Extensions of representations of analytic solvable groups (Q909805)

Let L denote a closed analytic subgroup of GL(n,\({\mathbb{R}})\) and G a closed analytic subgroup of L on which a finite dimensional representation \(\rho\) is defined with representation space V. The author addresses the question when a finite dimensional L-module W can be found containing a G-submodule isomorphic to V. He settles the issue for solvable L by presenting necessary and sufficient conditions.
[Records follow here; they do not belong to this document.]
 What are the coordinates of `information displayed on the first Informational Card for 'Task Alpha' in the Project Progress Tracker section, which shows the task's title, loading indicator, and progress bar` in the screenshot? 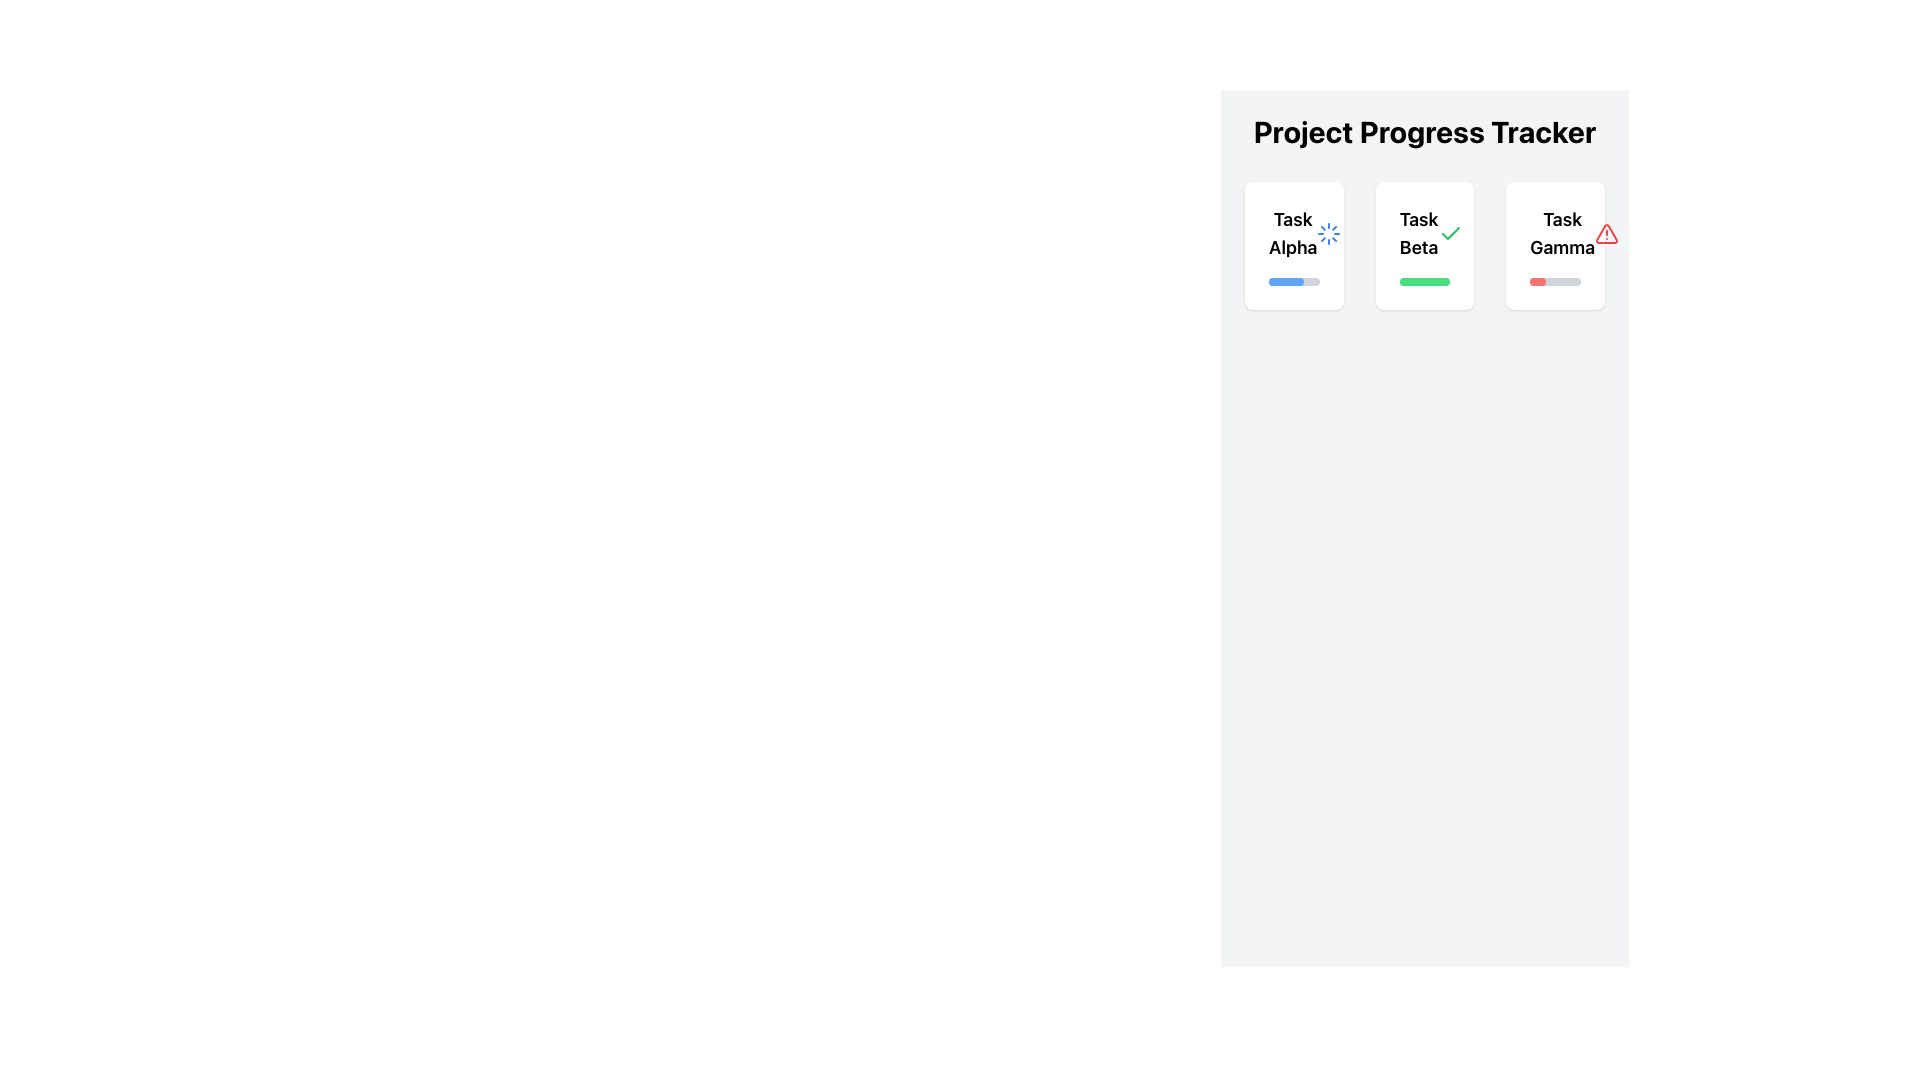 It's located at (1294, 245).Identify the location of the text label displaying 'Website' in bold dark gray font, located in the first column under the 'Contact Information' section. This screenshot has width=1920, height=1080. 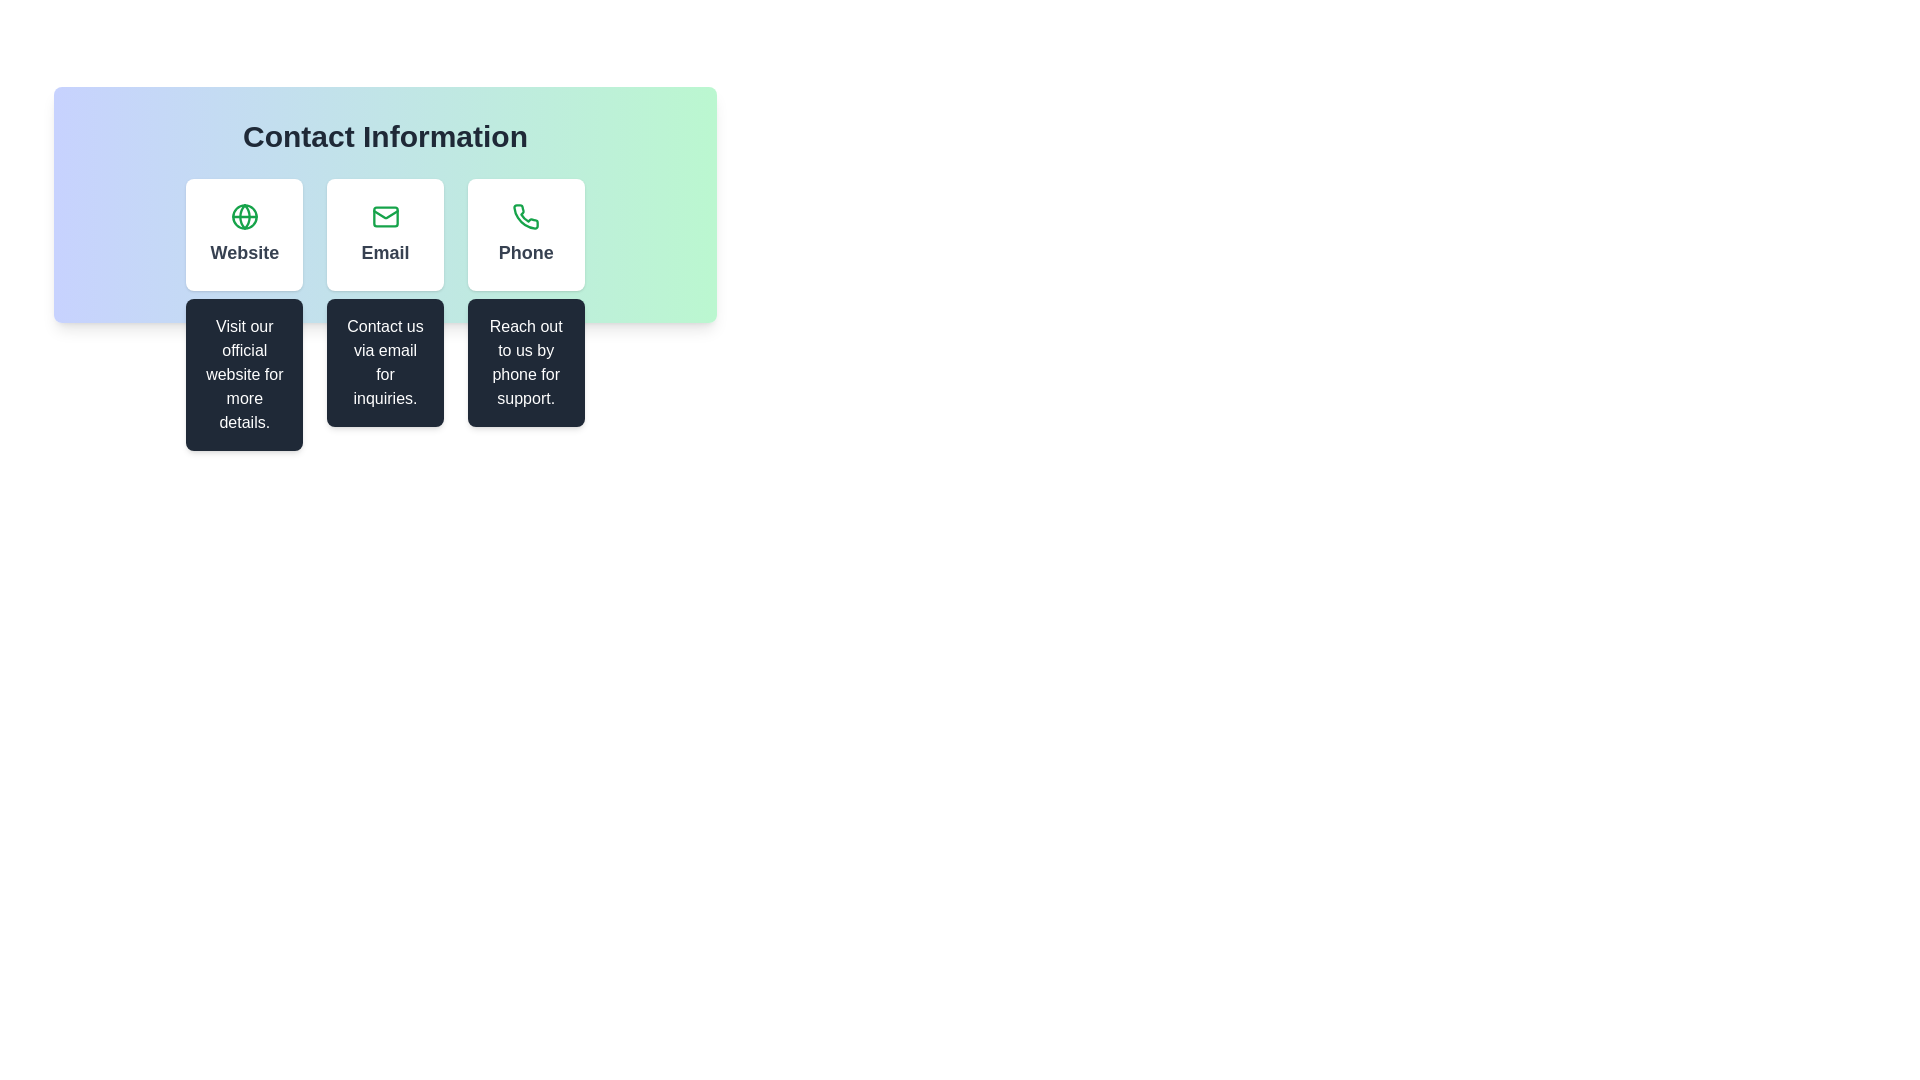
(243, 252).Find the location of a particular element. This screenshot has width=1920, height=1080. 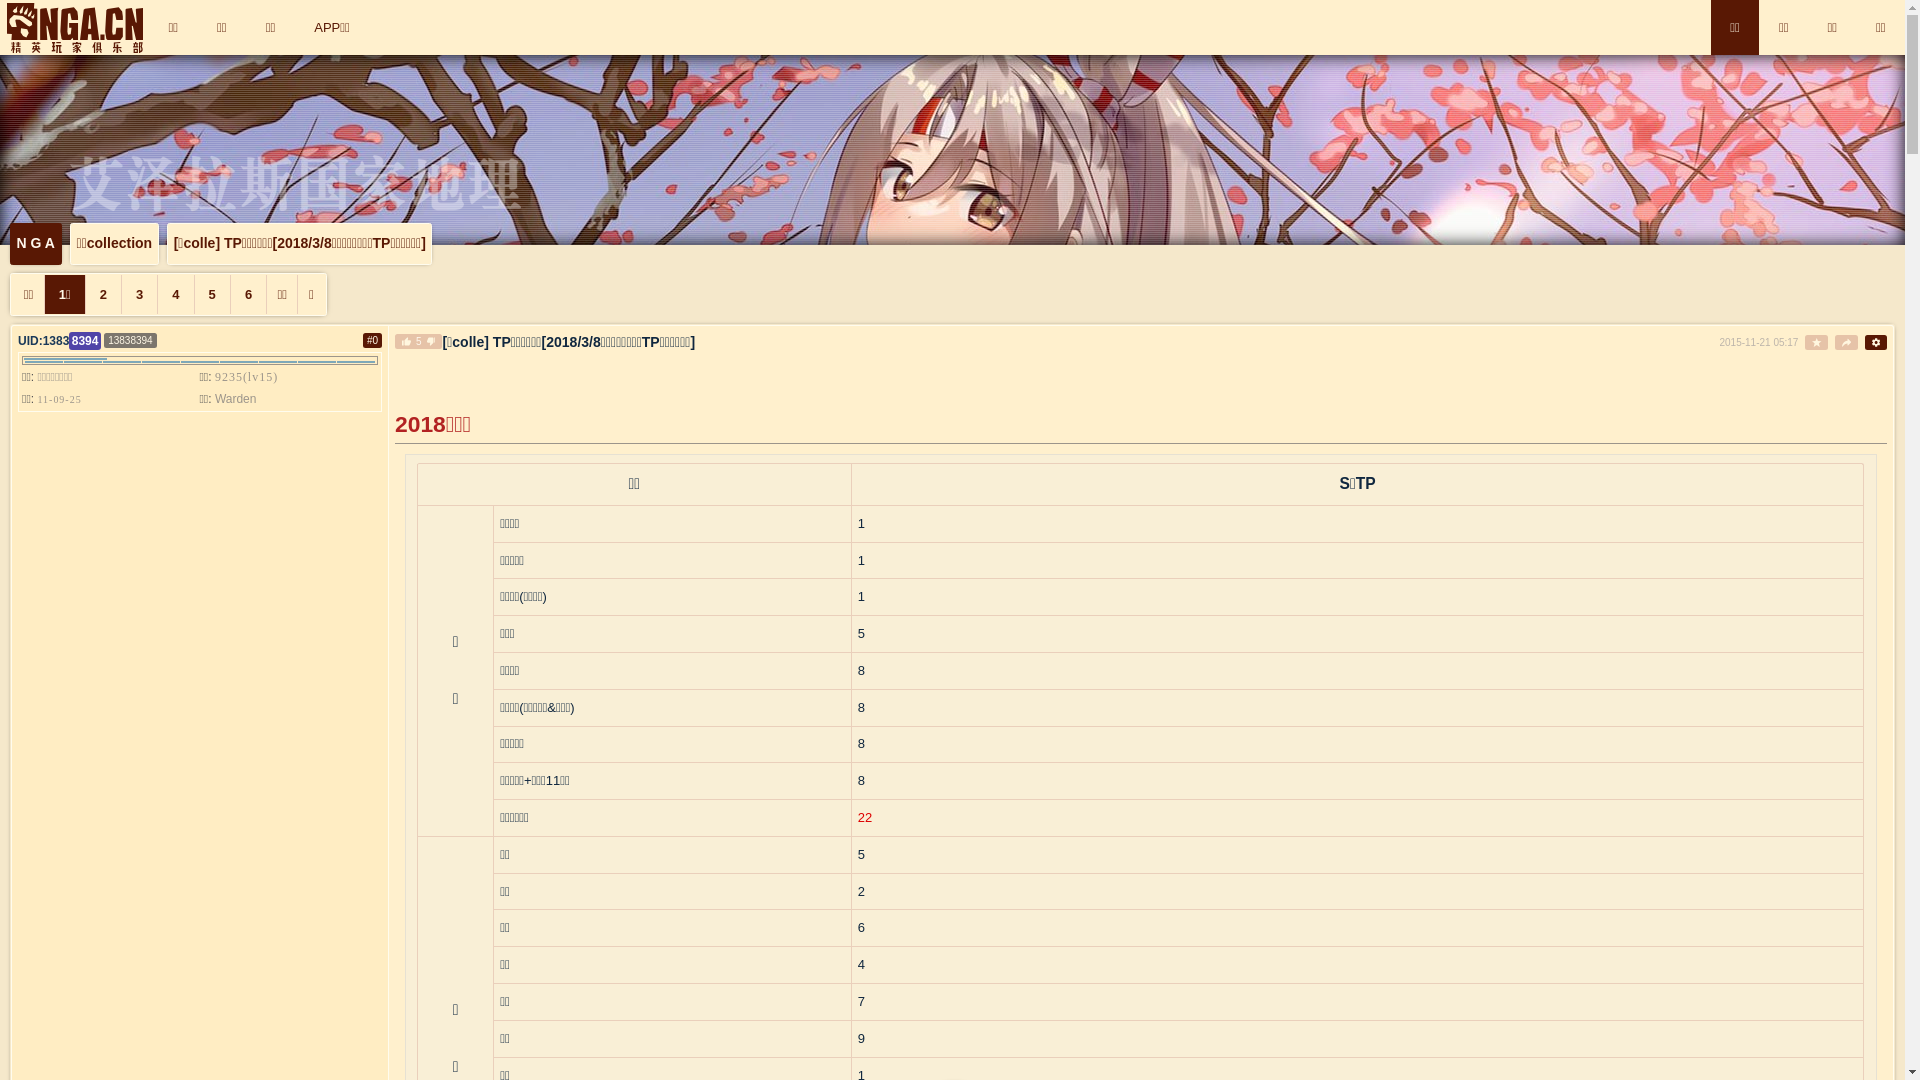

' 6 ' is located at coordinates (247, 294).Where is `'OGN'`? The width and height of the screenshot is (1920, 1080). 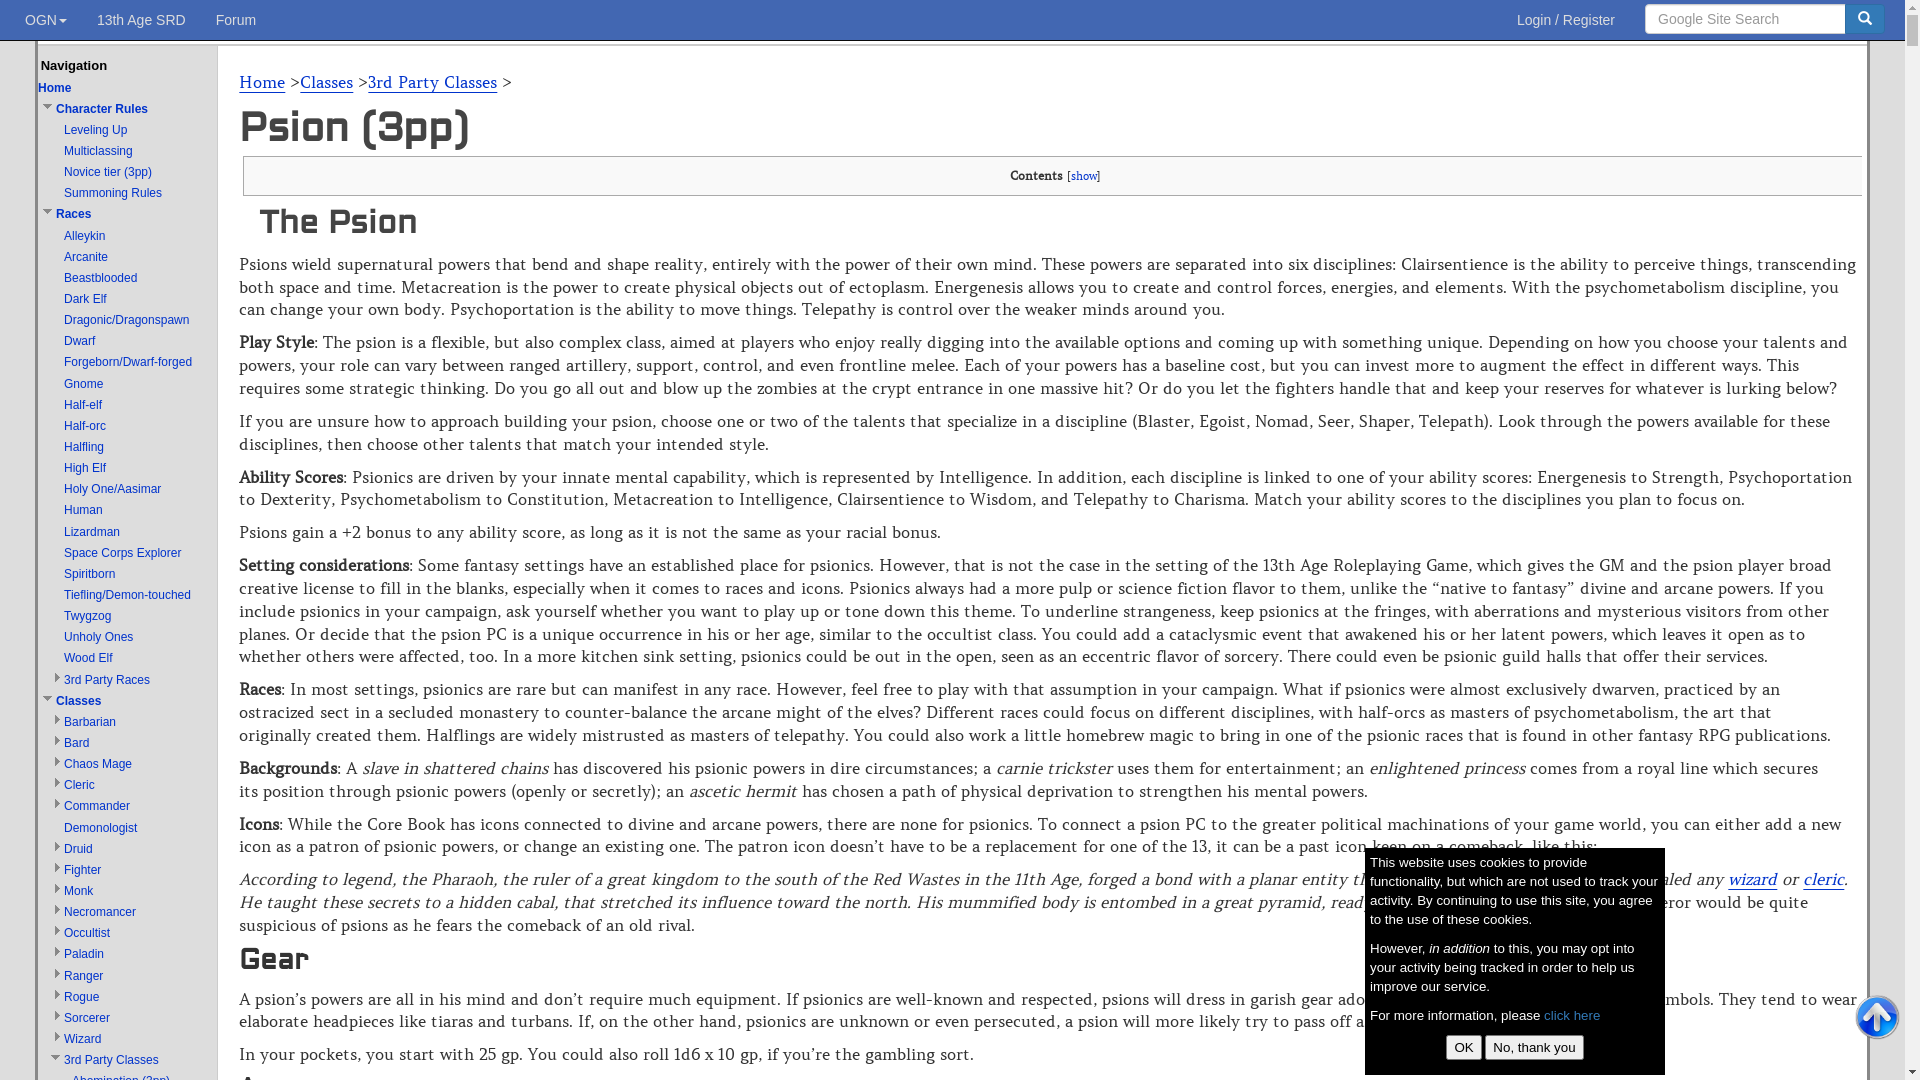 'OGN' is located at coordinates (46, 19).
For a formulation of these results, let \(\rho '\) denote the semisimple representation on the direct sum \(V'\) of the factors of a Jordan-Hölder-series of V, called the associated semisimple representation, and let \(L'\) denote the commutator subgroup of L. The author establishes the following Theorem: If L is solvable, then the following conditions are necessary and sufficient for W to exist: (1) \(\rho '(G\cap L')=\{1\}\). (2) The representation \(\sigma\) of \(GL'\) defined on \(V'\) by \(\sigma (gu)=\rho '(g)\) (in view of (1)) is continuous for the subspace topology of \(GL'\subseteq L\). The proof, which is of considerable length, is based on methods first introduced by G. Hochschild and G. D. Mostow. The methods prepared for the proof yield further results on sufficient conditions for the extension of \(\rho\) to exist.